There are three characteristics of all types of communication: permanency, immediacy and interactivity. These characteristics are valued to different degrees by different people under different circumstances, but together they are an effective objective way to evaluate different communication methods. Different communication methods typically have different ratios of permanency:immediacy:interactivity. Consider the following examples:

There are 350 caves in France and Spain that contain prehistoric paintings of animals.  These paintings are widely studied and their content and age debated. What we know for certain is that they are old, with the youngest estimates placing them at 10,000 years old. The artist who created the paintings could have communicated a variety of ideas to his peers, but modern scientists and scholars learn a variety of things from the paints. The significance of these paintings demonstrates their considerable permanency, yet the variety of potential meanings gleaned from the painting demonstrate its weakness in immediacy and interactivity.

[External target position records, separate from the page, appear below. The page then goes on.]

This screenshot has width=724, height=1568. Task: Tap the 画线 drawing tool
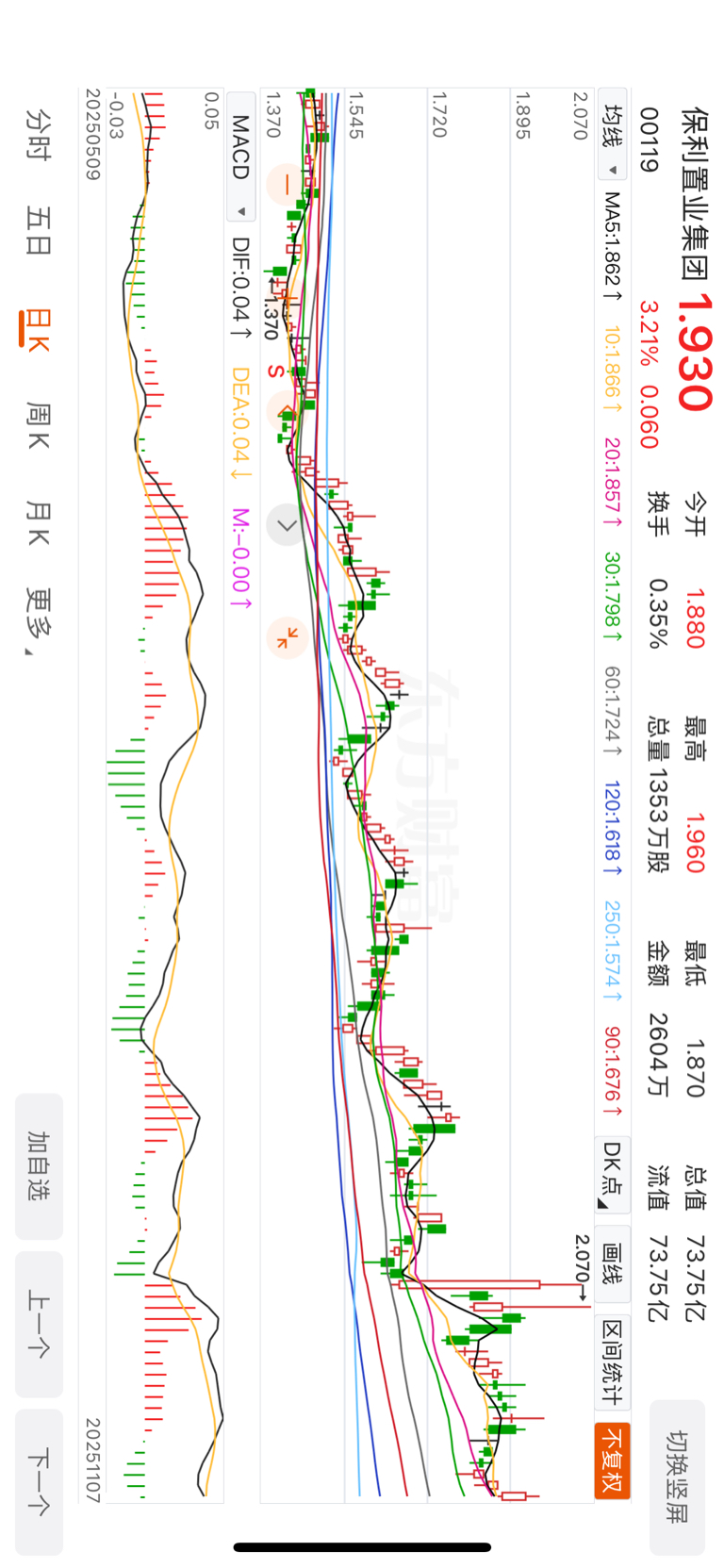613,1264
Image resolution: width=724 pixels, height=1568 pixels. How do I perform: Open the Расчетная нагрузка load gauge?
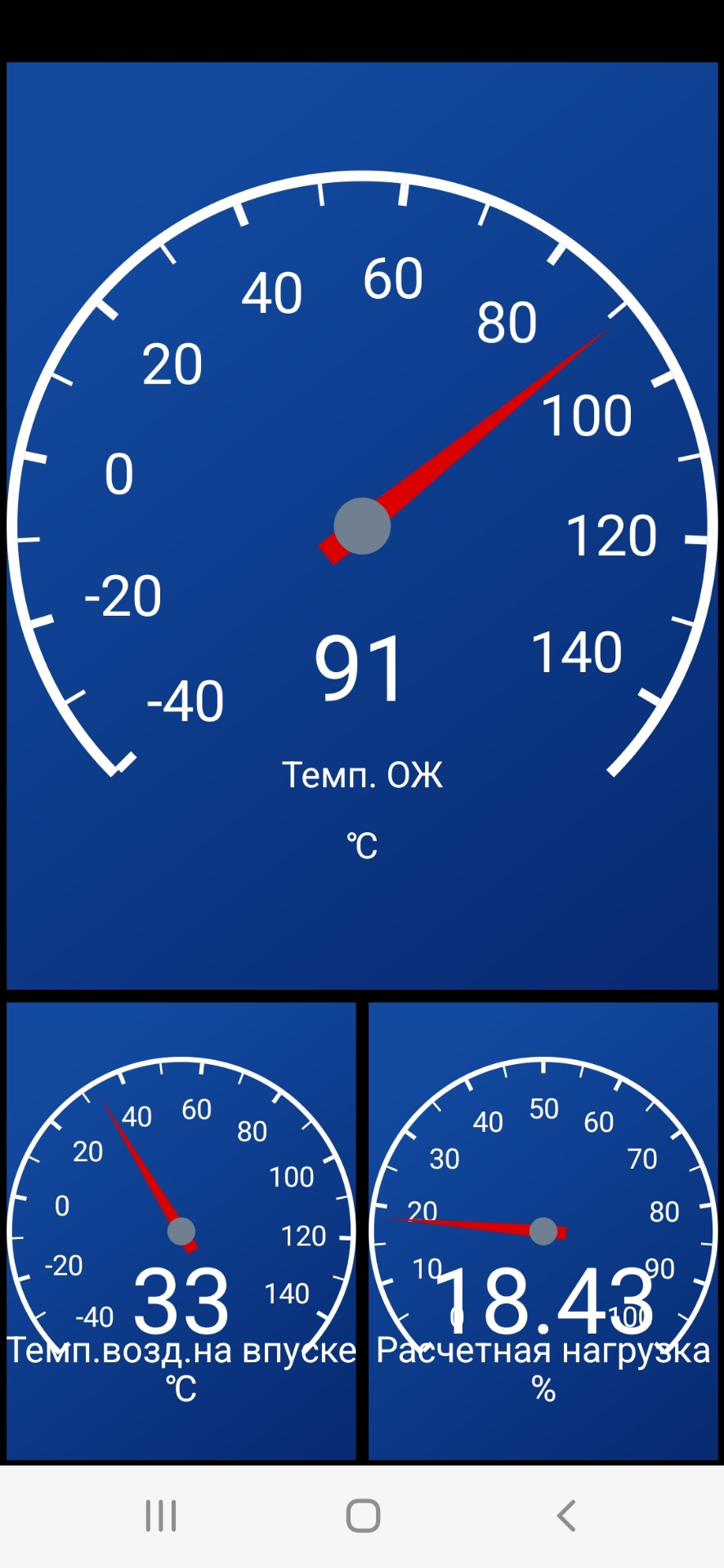click(543, 1231)
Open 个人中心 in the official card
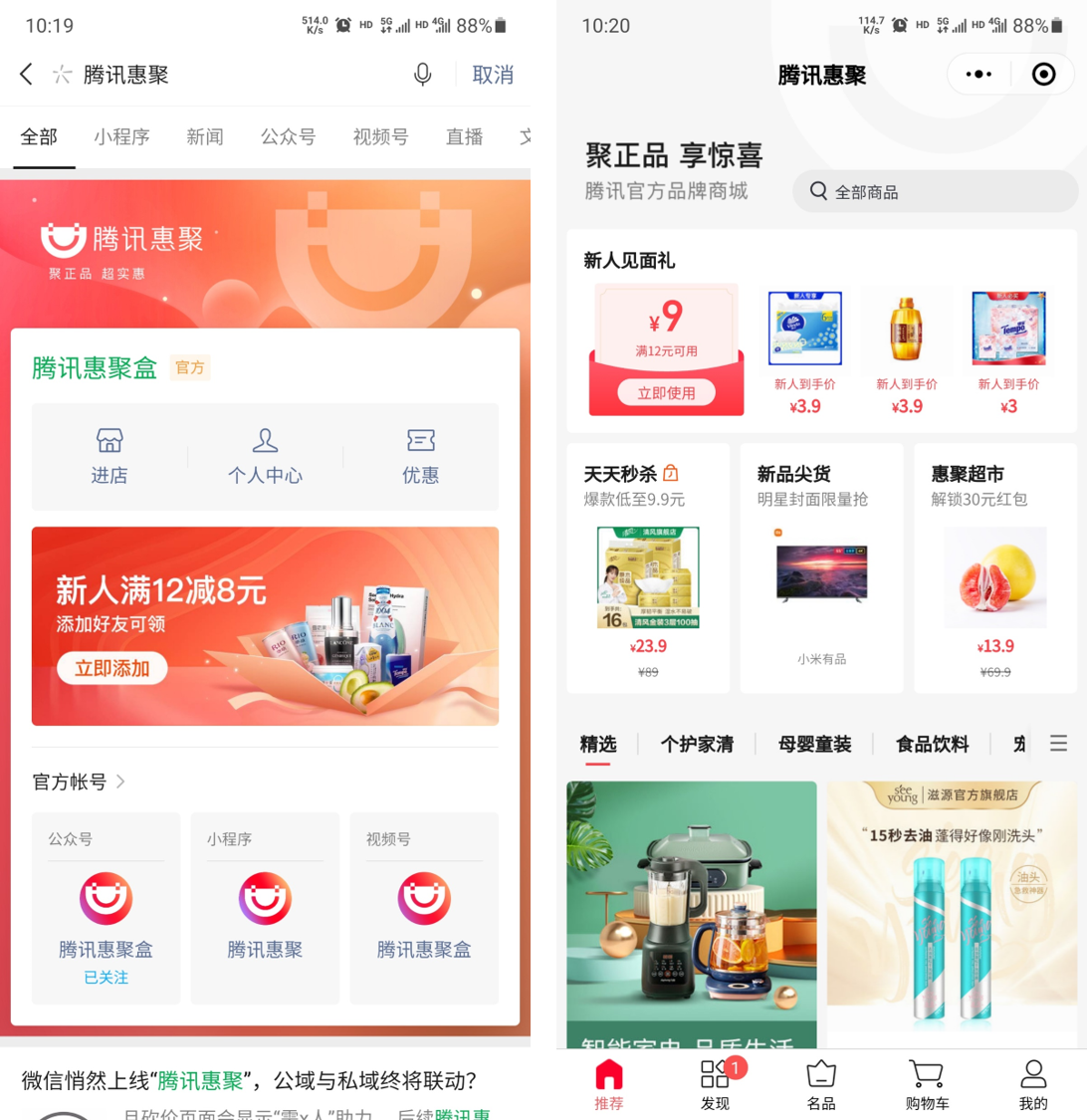 coord(265,456)
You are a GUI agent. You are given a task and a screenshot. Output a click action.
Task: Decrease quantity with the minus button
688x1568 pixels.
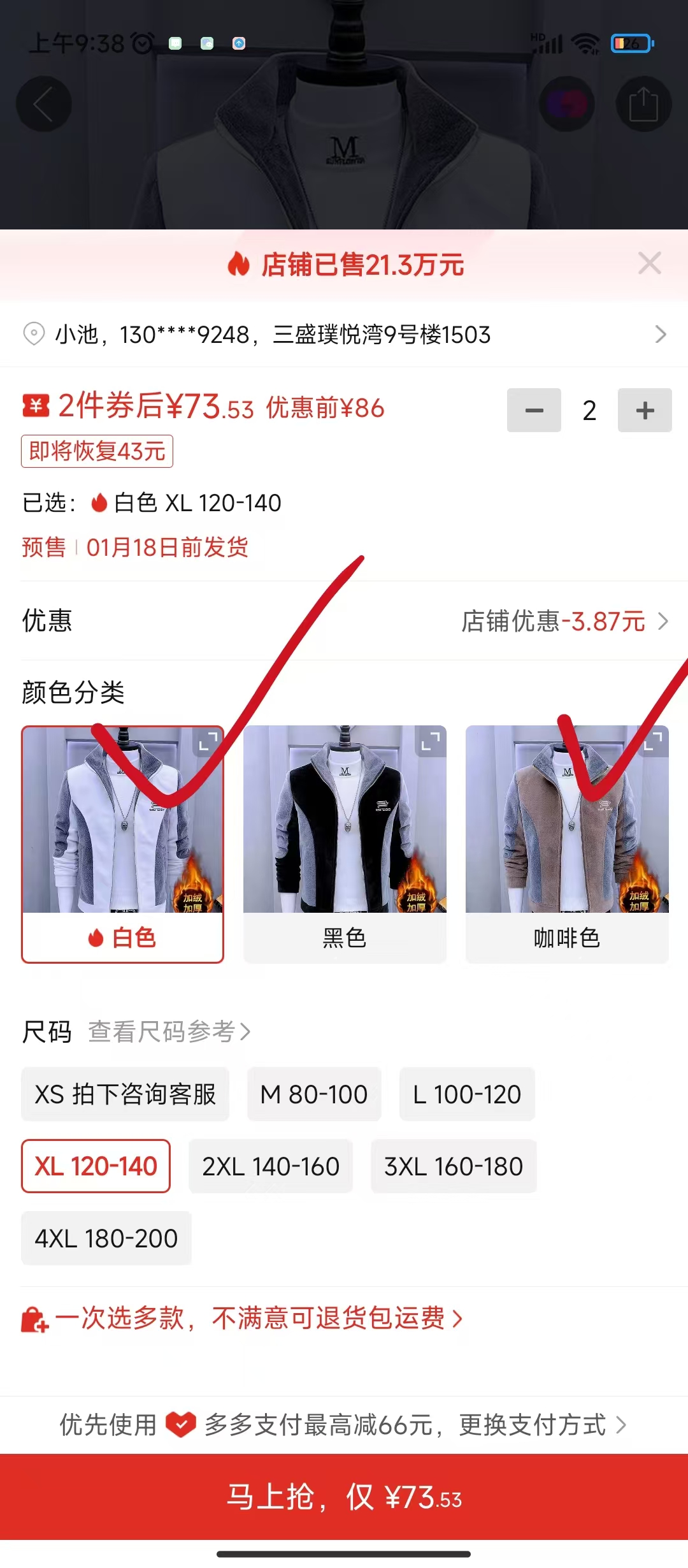[534, 410]
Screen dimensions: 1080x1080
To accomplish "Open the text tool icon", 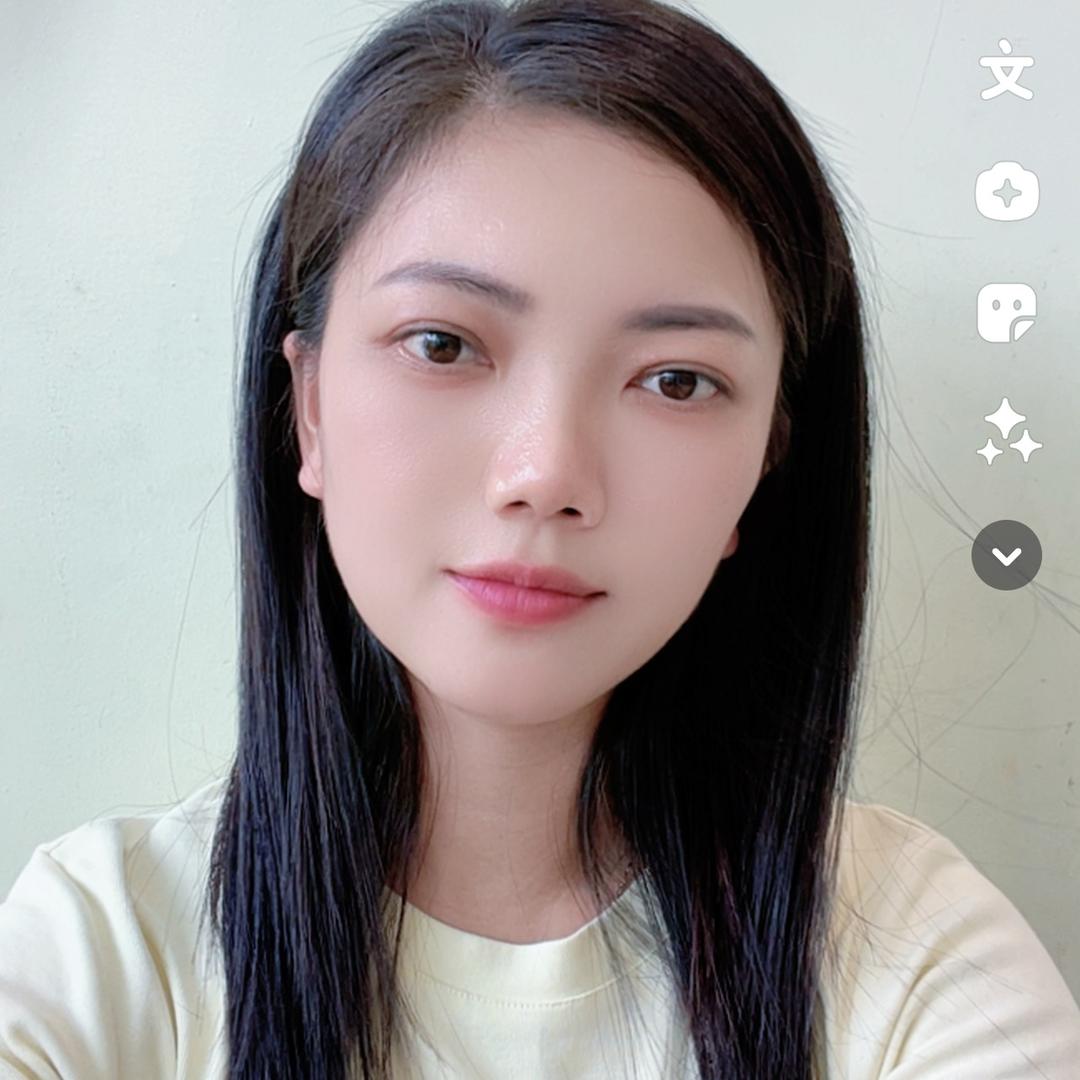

Historians consider the year 1450 as the beginning of the modern age, in no small part due to the invention that year of the moveable-type printing press by Johann Gutenberg in Mainz. Gutenberg catalyzed what is known as the "print revolution" whereby printing spread throughout Europe and produced 27,000 editions by 1500 (Briggs 13).  The printing press allowed for the greatest dissemination of knowledge and thought in Europe, the books produced by these presses allowed thinkers to rapidly ready and respond to their contemporaries, creating the philosophical foundation for the "Age of Revolution" beginning in 1789. Printed books were precious commodities in the 16th century, yet they were nonetheless less permanent than the vellum manuscripts that predated them, but the ease and inexpense of creation made the communication via the book more immediate and more interactive.

When Alexander Graham Bell invented the first practical telephone in 1875, he did not usher in a new way of communication. Rather, he developed a system in which the oral communication was possible without regard to distance. Likewise, the development of the United States Postal Service was established in 1775, it provided a system in which people could safely and effectively effect interactive communication over long distances. Rather than vessels of communication, these systems lay the foundation for traditional mode of communication: oral, written, to be more effective and more responsive to contemporary needs. 

The cave paintings at Lascaux, the printing press invented by Johann Gutenberg, Einstein's telegram to President Roosevelt and this blog posting all have different capacities for permanency, immediacy and interactivity. The cave paintings at Lascaux demonstrate the importance of permanency, as the author continues to communicate with us today, but there painting has no interactivity: there is no way to respond to the author.  In fact, the value gained in its extreme permanency presupposes any value gained form immediacy and interactivity. The printing press and a national postal system built around the letter demonstrate a balance between permanency, immediacy and interactivity; there are few original Gutenberg volumes available, but the printing press allowed for the dissemination of knowledge previously unknown, and the national postage system of the United States is a structure that allowed interactive communication that, while not immediate, was certainly more expedient than previous systems.

The culmination of these technologies and systems can be seen in the emergence of a system that has radically changed our expectations and methods of communication: the Internet.